Hi everyone,
Some advice please: I'm a parent of a single child DD 2.5yo, and therefore have not learnt to deal with any sibling rivalry type situation.
DD has a 7yo girl cousin (M), also single child. We don't live in the same country, but I have had strong attachment before DD was born.
Then there was the early adjustment period, and then covid hit.
We only had a proper reunion recently.
In theory, both girls love each other and are very excited to have a cousin.
However, when it came to it, M struggled to share her toys, and to share attention with DD, and ended up banning both of us from her bedroom and toys.
There were multiple excuses about why DD was not allowed to touch her toys: she's going to break them, she's too young to know how to play with them properly, if she plays with them then M would have to tidy up after her.
DD ended up sobbing and refused to be in the same room as M without me being present for the rest of the trip.
Language barrier did not help (both only have partial mastery of the other girl's language), and I had to do a lot of interpreting as well as educating.

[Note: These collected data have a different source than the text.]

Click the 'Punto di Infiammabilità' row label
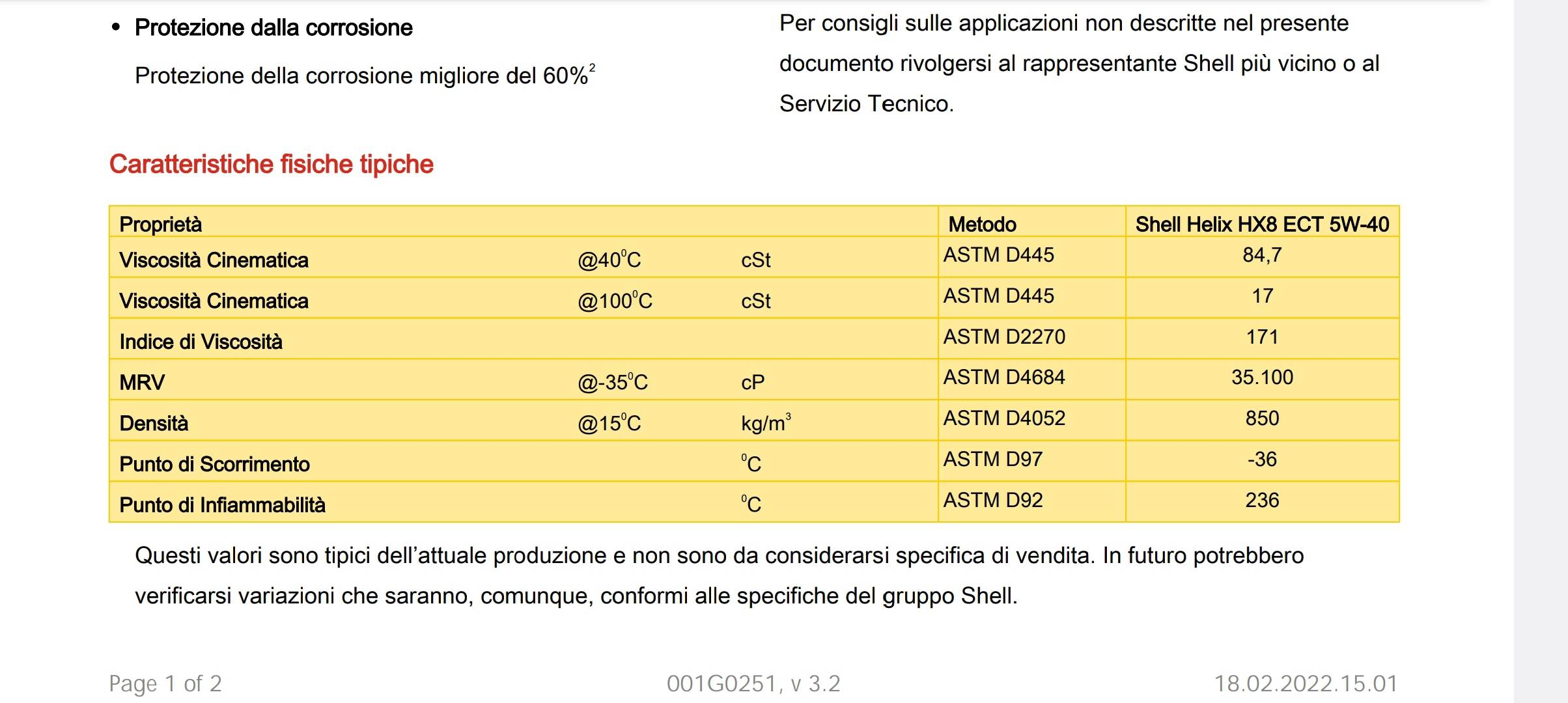Image resolution: width=1568 pixels, height=703 pixels. pyautogui.click(x=222, y=505)
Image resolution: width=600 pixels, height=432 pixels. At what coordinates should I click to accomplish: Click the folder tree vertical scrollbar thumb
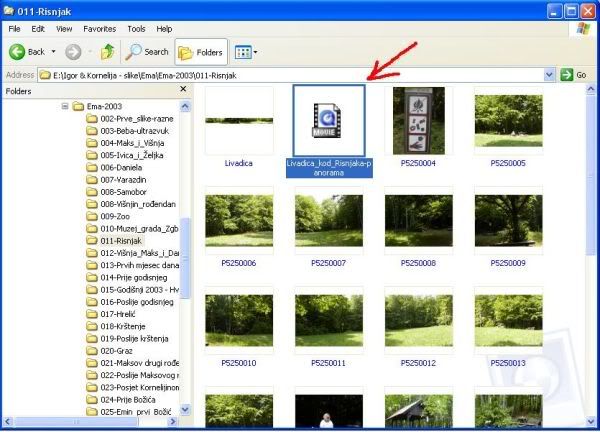click(x=185, y=258)
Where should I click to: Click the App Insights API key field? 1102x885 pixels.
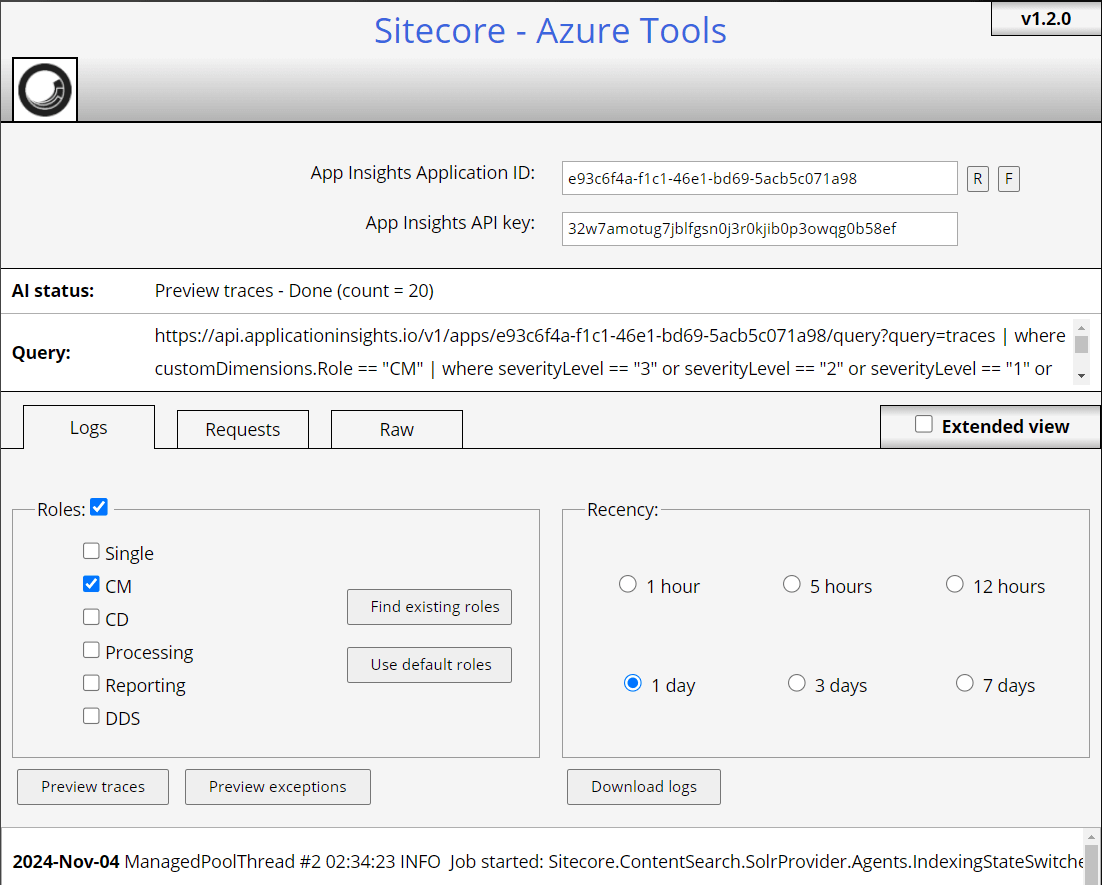click(759, 228)
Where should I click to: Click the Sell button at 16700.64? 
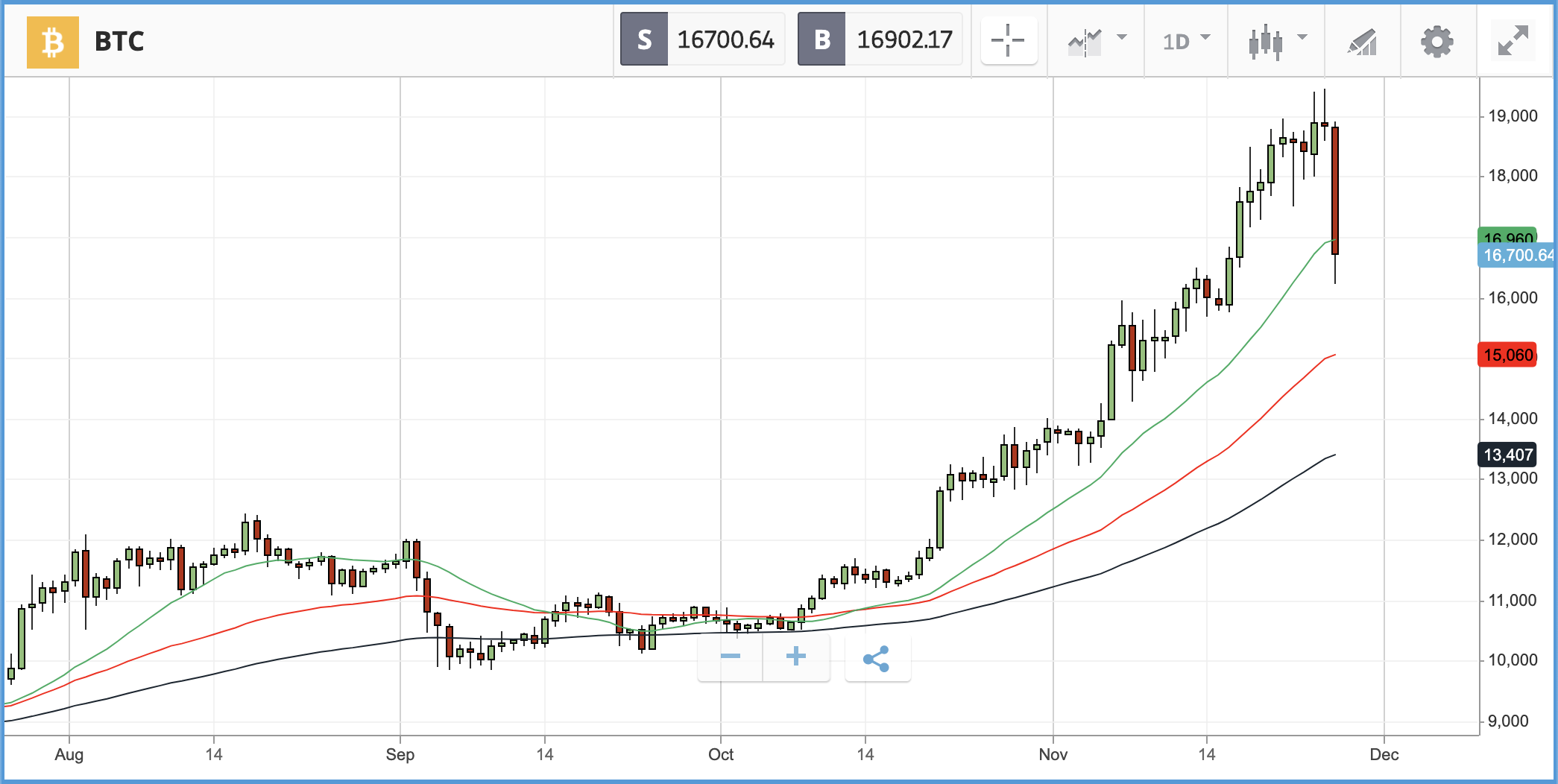(702, 39)
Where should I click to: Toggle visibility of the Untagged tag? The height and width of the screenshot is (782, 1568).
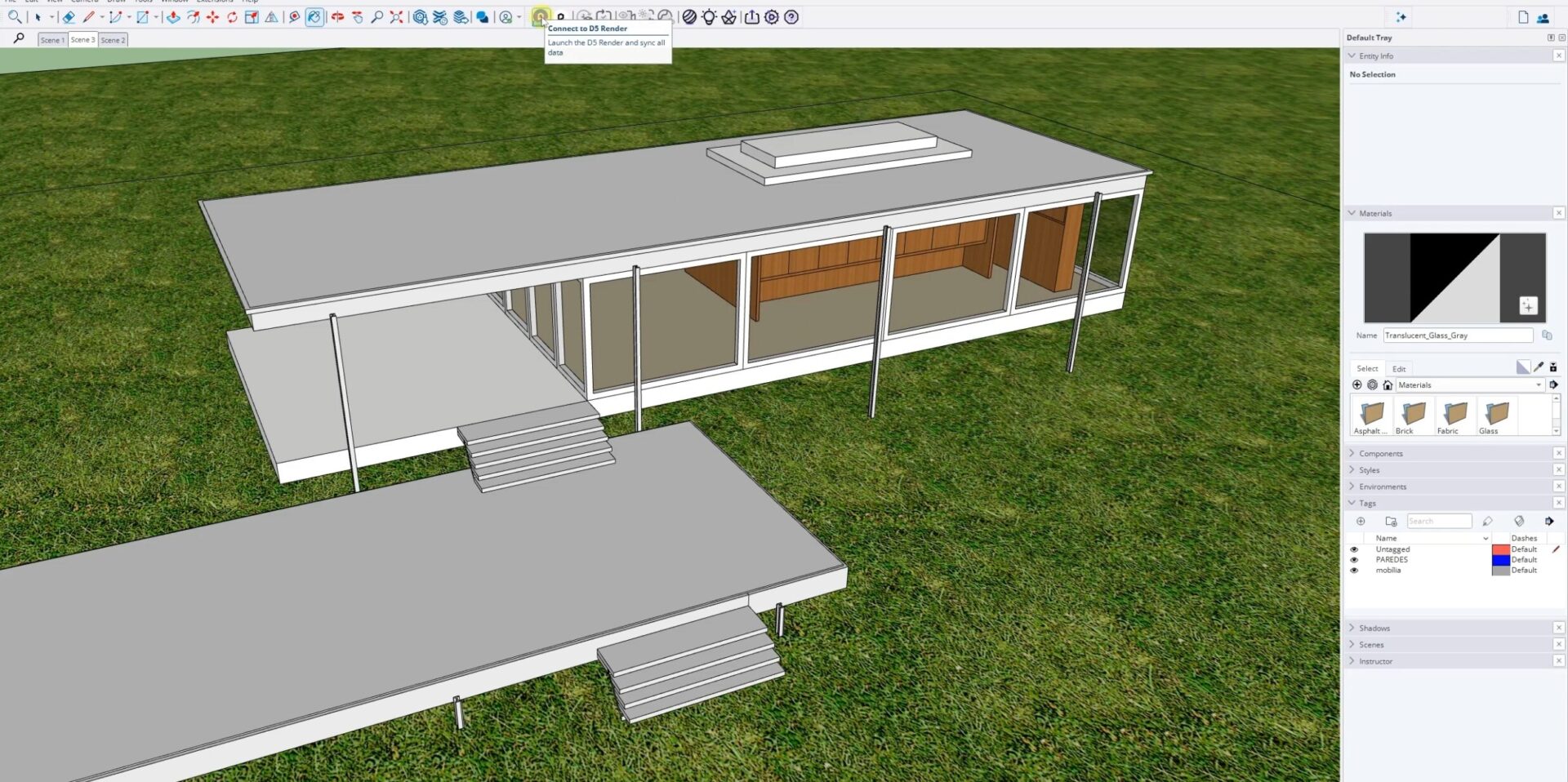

I can completely understand and feel M's frustration and hostility, but I'm struggling to think and act with clarity when my motherly protective instincts come up so strongly and all I want to do is be biased and fight for my daughter.
Could you help me get perspective please?
How can I help the girls enjoy their love for each other unencumbered by their insecurities?
What messages would be helpful to give to each?
Any activities that would be enjoyable for a 2.5 and 7 yo to do together?
Thanks in advance.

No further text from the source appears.